Pferde können nicht rechnen – oder etwa doch? Vor diese Frage wurden Wissenschaftler und Psychologen einige Jahre vor Beginn des ersten Weltkrieges von einem Pferd mit dem gewöhnlichen Namen Hans gestellt.
Hans war ein Pferd der Rasse Orlow-Traber und wurde um das Jahr 1895 geboren. Sein Besitzer war Wilhelm von Osten, ein Mathematiklehrer aus Berlin, der von seiner Kompetenz als Lehrer derart überzeugt war, dass er sich sicher war, sein Pferd ebenfalls unterrichten zu können. Der passionierte Lehrer schaffte es augenscheinlich sogar, seinem Pferd Hans neben dem Buchstabieren und Abzählen von Gegenständen und Personen auch noch sämtliche Grundrechenarten beizubringen. Ein Pferd, das durch Kopfschütteln oder Nicken und Klopfen mit den Hufen einfache arithmetische Aufgaben lösen konnte, hatte die Welt zuvor noch nie gesehen. Damit ging es als der „Kluge Hans“ in die Geschichte ein.
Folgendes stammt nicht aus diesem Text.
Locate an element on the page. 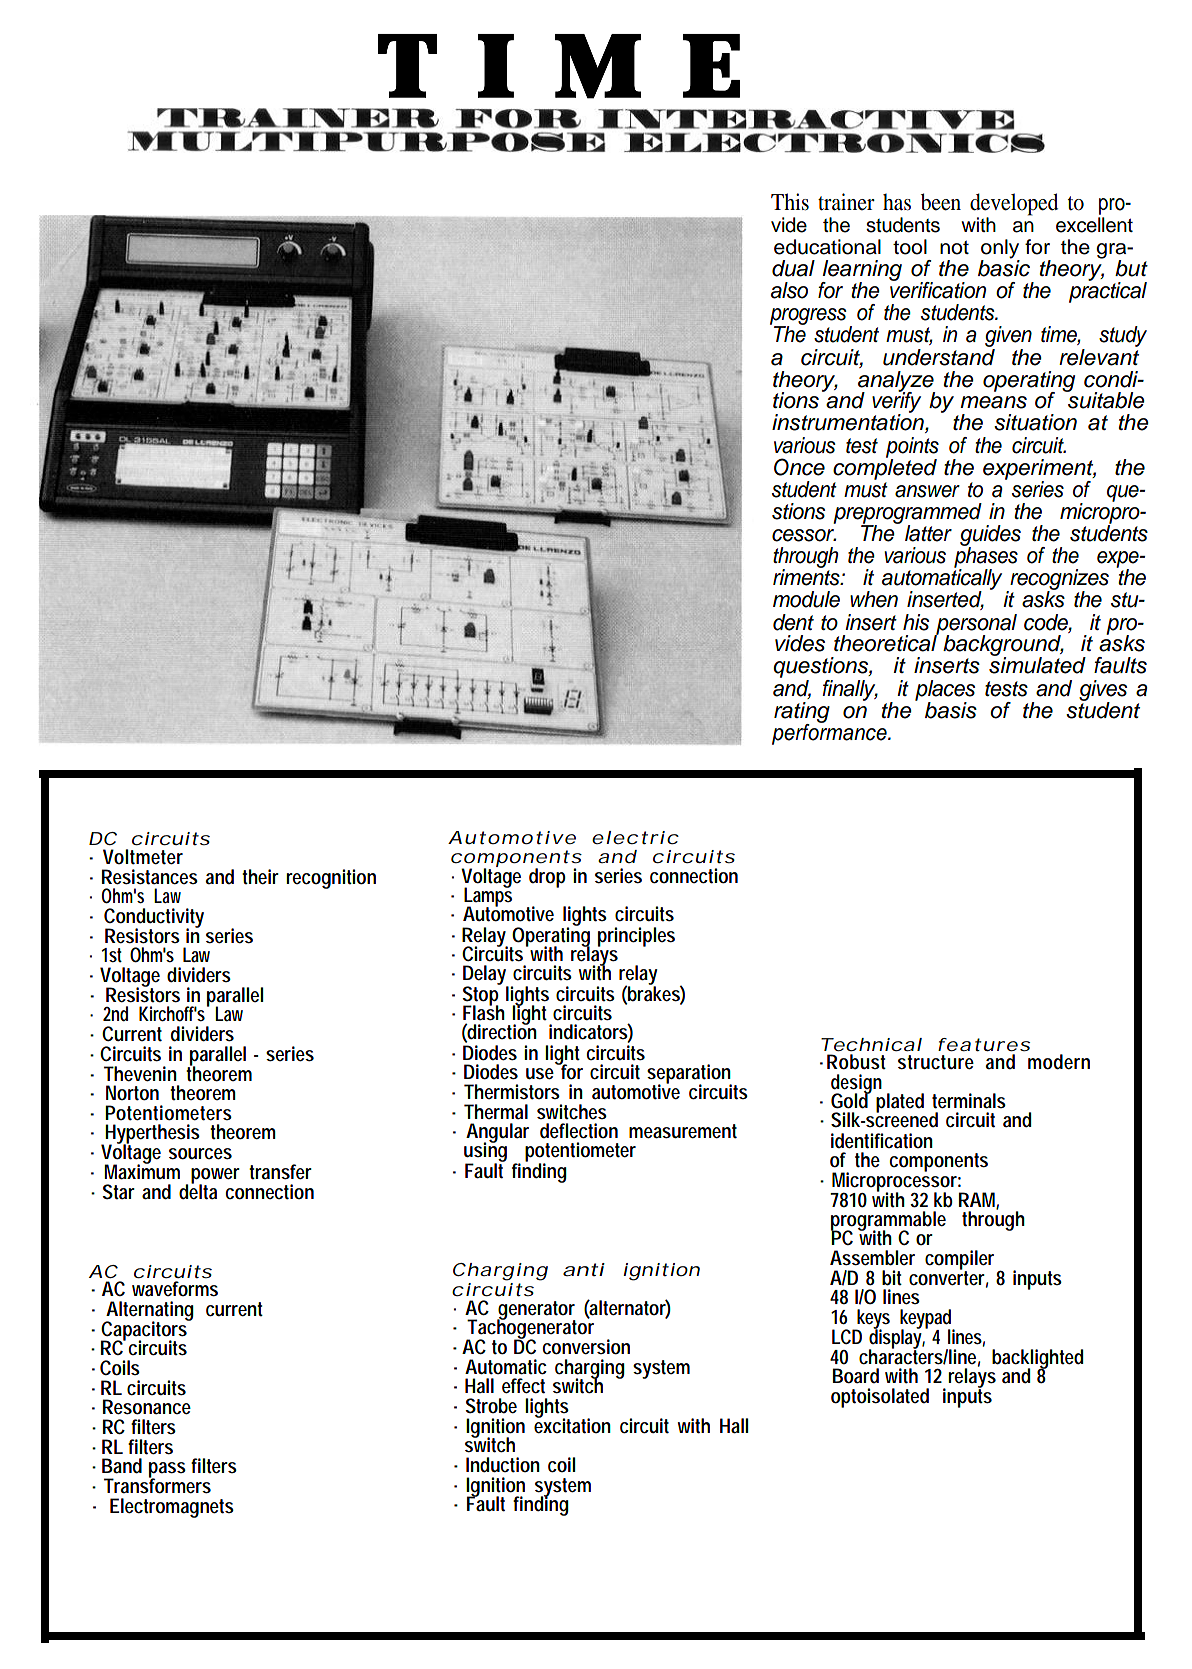 The image size is (1192, 1669). features is located at coordinates (984, 1044).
Ehrliches Talent oder nur Hokuspokus?
Die Neuigkeit vom „Klugen Hans“ verbreitete sich schnell und brachte neben einigem Staunen auch etliche Zweifler hervor. Konnte es wirklich möglich sein, einem gewöhnlichen Pferd derartiges Wissen zu vermitteln? War der Kluge Hans so intelligent? (siehe hierzu auch unseren Beitrag: „Wie intelligent sind Pferde?“
Um diese Frage zu beantworten, wurde im September 1904 eine Kommission aus dreizehn Wissenschaftlern zusammengestellt, die der Sache auf den Grund gehen und von Ostens Lehrmethoden genauer unter die Lupe nehmen sollte.
Die Kommission wurde von Carl Stumpf geleitet, der Professor für Philosophie und Mitglied der Preußischen Akademie der Wissenschaften war. Da man zunächst von einem Betrug oder billigen Trick ausging, war man umso überraschter, als der „Kluge Hans“ die Fragen, die ihm gestellt wurden, mit einer überzeugenden Mehrheit richtig beantwortete – auch dann, wenn sein Besitzer nicht zugegen war und ein Fremder die Fragen stellte.
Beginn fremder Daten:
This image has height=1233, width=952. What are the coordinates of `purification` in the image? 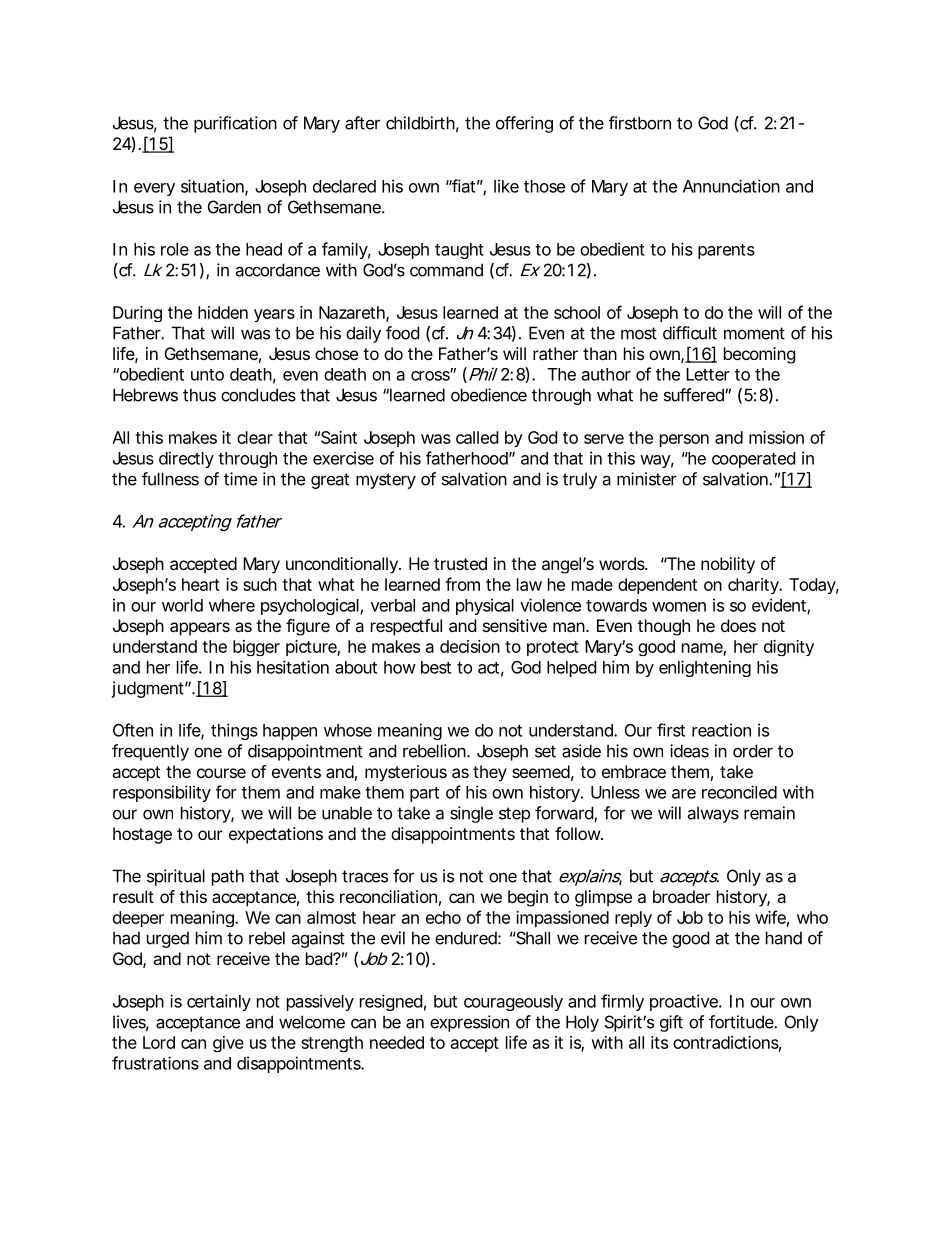 It's located at (235, 124).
Der „Kluge Hans“ klopfte brav jedes Mal so lange mit dem Huf auf den Boden, bis er die richtige Antwort herausgefunden hatte. Von diesem Ergebnis war man mehr als verblüfft, doch schließlich fand Stumpfs Assistent Oskar Pfungst, ein Psychologiestudent, eine plausible Erklärung für das beobachtete Phänomen.
Von Ostens Pferd war in der Tat außergewöhnlich begabt, doch es konnte keinesfalls rechnen oder buchstabieren. Stattdessen besaß der „Kluge Hans“ eine verblüffende Auffassungs- und Beobachtungsgabe. Er hatte mit der Zeit gelernt, die unterbewussten Reaktionen des Fragestellers zu interpretieren. Man fand heraus, dass Hans jede Antwort geduldig mit dem Huf abklopfte bis ihm eine Veränderung in der Mimik oder Gestik seines Gegenübers die erwartete Antwort verriet. Diese Antwort nickte er anschließend ab, da er gelernt hatte, dass dieses Verhalten ihm die meisten Belohnungen einbrachte. Dabei reichten schon kleinste Veränderungen wie ein Zucken in der Augenbraue vollkommen aus, um die richtige Lösung zu verraten. Das Rätsel um den „Klugen Hans“ war damit gelöst. Von Osten war über das Untersuchungsergebnis zunächst jedoch sehr verärgert und erlaubt anschließend keine weiteren Untersuchungen mehr, doch schon bald ignorierte er die gewonnenen Erkenntnisse und setze seine Bemühungen und Lehrversuche fort.
Kluge-Hans-Effekt: Eine wichtige Erkenntnis für die Wissenschaft
Zwar hatten die Untersuchungen ergeben, dass der Kluge Hans nicht gelernt hatte zu rechnen oder zu buchstabieren. Dennoch konnte die Wissenschaft eine grundlegende Erkenntnis daraus gewinnen, die heute als sogenannter „Kluger-Hans-Effekt“ bekannt ist. Der „Kluge-Hans-Effekt“ beschreibt die unbewusste Beeinflussung des Verhaltens von Versuchstieren durch das eigene Verhalten und die eigene Erwartungshaltung mit der Folge, dass bei einem Versuch der erwartete Effekt eintritt.